(Excerpt from a dataset)
★ ★ ★ ★ ★ ★ ★

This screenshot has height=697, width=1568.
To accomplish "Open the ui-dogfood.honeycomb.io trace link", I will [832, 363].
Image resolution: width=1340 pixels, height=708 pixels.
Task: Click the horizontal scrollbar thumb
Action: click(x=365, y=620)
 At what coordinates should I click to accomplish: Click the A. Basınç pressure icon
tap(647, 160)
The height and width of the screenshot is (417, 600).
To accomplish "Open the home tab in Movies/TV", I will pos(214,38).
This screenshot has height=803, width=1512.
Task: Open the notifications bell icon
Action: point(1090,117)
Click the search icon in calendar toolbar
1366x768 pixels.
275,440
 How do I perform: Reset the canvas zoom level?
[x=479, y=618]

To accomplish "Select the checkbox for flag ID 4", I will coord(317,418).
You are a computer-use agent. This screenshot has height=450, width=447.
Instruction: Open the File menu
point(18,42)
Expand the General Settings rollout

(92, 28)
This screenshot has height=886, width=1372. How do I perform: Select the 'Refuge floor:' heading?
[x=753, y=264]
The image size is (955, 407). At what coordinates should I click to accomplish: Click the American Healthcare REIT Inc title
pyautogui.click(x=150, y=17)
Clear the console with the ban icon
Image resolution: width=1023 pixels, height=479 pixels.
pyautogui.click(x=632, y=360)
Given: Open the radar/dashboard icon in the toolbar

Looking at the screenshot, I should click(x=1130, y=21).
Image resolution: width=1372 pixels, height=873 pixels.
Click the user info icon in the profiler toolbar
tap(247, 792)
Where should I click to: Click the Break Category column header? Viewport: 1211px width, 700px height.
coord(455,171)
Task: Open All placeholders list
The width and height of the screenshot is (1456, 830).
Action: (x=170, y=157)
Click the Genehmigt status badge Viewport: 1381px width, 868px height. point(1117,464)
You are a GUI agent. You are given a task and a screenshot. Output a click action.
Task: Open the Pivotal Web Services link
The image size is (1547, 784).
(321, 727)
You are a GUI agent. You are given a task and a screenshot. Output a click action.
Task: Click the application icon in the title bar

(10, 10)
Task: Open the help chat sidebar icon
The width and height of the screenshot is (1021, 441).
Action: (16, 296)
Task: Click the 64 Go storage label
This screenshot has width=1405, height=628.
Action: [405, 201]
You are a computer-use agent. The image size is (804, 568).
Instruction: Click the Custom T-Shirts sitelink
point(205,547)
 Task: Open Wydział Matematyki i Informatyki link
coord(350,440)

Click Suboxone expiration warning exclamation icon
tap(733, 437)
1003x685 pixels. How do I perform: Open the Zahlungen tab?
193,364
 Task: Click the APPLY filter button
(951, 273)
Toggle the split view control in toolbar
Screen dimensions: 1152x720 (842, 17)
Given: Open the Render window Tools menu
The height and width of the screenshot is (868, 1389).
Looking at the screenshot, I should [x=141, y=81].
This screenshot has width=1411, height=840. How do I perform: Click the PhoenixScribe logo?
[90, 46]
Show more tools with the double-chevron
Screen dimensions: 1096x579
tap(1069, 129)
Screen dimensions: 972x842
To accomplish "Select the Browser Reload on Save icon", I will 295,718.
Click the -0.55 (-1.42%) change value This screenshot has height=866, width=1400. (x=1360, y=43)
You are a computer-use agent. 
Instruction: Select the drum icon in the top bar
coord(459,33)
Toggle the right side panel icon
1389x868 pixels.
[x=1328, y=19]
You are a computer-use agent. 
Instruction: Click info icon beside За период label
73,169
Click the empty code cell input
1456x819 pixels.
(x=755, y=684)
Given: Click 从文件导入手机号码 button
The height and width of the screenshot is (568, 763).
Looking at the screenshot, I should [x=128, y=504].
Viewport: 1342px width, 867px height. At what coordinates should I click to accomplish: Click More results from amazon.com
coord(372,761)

★ ★ ★ ★ ★ ★ ★

### GOAL
Can you repeat the lines that begin at the one containing "This screenshot has height=886, width=1372." and stop after the one containing "pyautogui.click(x=150, y=17)", renaming "heading" to "header" and leaving all else unchanged?

### RESULT BELOW
This screenshot has height=886, width=1372. How do I perform: Select the 'Refuge floor:' header?
[x=753, y=264]
The image size is (955, 407). At what coordinates should I click to accomplish: Click the American Healthcare REIT Inc title
pyautogui.click(x=150, y=17)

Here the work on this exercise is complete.